Exercise objective —
Recast the stretch of rows below from the line containing "Identify the location of heading." through the line containing "text label is" as a numbered list, leaving out any blank lines.

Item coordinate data
— START —

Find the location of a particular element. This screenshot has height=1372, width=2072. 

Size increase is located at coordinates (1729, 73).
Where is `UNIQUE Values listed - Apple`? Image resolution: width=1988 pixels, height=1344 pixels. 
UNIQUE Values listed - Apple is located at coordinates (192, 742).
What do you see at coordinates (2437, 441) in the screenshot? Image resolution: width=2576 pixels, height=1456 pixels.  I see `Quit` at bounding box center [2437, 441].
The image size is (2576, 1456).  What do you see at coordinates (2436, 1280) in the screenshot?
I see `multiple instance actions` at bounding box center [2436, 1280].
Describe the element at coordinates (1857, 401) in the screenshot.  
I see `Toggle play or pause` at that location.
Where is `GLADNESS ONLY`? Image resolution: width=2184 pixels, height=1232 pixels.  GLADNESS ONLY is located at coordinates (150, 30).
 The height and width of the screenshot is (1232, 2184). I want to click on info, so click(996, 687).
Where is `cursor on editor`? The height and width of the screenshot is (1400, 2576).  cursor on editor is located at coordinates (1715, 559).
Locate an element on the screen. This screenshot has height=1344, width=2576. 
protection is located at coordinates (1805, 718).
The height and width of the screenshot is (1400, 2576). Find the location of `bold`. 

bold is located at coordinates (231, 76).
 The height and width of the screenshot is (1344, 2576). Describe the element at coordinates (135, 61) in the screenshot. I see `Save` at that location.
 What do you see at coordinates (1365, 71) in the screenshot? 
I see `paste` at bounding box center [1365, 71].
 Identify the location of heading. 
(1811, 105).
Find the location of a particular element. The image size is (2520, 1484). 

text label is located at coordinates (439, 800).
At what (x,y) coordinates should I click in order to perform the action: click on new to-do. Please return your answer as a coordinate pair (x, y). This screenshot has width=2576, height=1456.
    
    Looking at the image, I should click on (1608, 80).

— END —

Response to the task —
1.  Identify the location of heading. 
2. (1811, 105).
3. Find the location of a particular element. The image size is (2520, 1484). 
4. text label is located at coordinates (439, 800).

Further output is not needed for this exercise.